Remember that tear-jerking supernatural romantic drama from the ‘90s starring Patrick Swayze that launched Demi Moore into the stratosphere? This is the Japanese remake, faithful right down to that famous and widely-mimicked pottery scene with “Unchained Melody” playing in the background. Except here it’s the wife who’s the ghost.
Given that the basis for the remake has been reported to be more economical than artistic—news agency Reuters states that “studios are increasingly eyeing the potential of local-language productions, particularly in the US$2 billion Japanese market where once-dominant American movies have been outgunned by local films the past three out of four years”—there isn’t much up for discussion here, creative-wise.
What Paramount Pictures has done is to give tried-and-tested movies the Japanese treatment through and through, and if you’re one whose mother tongue is not English, you’ll understand what a simple luxury it is to watch a film without any irritating subtitles to bear with.

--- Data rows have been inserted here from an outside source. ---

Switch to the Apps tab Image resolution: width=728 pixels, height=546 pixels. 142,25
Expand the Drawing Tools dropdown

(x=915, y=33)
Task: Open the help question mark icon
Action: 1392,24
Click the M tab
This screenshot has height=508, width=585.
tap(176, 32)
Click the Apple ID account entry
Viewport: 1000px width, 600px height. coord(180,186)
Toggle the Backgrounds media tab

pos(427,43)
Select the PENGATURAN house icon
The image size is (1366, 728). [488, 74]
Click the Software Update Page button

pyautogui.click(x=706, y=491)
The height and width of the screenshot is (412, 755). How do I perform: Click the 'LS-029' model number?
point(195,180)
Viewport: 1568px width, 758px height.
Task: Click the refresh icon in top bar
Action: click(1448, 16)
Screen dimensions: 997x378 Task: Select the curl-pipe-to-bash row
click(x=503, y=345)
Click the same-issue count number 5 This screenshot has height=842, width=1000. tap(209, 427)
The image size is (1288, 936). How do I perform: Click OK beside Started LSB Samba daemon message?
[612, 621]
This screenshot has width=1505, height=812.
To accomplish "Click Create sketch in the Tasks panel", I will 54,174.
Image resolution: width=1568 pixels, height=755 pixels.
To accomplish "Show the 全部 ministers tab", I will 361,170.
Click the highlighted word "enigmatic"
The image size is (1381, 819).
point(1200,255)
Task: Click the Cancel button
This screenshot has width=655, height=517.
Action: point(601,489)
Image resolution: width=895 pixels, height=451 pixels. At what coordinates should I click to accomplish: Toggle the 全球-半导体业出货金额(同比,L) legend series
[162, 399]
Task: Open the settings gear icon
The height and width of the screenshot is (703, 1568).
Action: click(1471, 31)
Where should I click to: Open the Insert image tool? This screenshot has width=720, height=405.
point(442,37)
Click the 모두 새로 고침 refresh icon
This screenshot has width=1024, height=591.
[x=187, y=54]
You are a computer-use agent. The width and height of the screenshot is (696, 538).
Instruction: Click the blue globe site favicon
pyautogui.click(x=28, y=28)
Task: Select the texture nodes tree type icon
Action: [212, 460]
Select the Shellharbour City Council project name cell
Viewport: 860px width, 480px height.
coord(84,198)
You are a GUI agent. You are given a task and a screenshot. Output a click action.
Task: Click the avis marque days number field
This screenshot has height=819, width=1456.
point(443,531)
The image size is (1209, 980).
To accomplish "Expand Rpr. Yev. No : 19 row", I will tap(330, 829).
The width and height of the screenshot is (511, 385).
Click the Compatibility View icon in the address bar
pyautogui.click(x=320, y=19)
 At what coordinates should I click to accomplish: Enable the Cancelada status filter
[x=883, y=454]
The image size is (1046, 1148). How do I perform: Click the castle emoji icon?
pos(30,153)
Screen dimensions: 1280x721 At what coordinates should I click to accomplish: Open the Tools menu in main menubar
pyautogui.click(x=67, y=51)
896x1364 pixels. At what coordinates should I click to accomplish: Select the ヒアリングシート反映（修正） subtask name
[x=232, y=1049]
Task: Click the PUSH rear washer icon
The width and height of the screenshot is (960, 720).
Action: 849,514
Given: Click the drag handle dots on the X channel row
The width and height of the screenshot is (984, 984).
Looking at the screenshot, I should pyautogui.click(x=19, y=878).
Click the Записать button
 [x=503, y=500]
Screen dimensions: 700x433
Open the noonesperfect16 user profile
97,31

The plot, for those born after 2000, is about a newly-married couple whose happiness is torn apart when the wife, Nanami (Nanako Matsushima) is killed in what seems like a botched snatch theft incident. Her spirit lingers on earth when she finds out that her death was not by accident and that her ceramist husband’s (South Korean heartthrob Song Seung Heon) life was in danger. As a spirit, the only way she can warn him is through a psychic, Satsuki Unten (Kiki Kirin).
The beauty and popularity of its two leads are a major pulling factor for this movie, as is the story’s universal appeal of love outlasting life and death.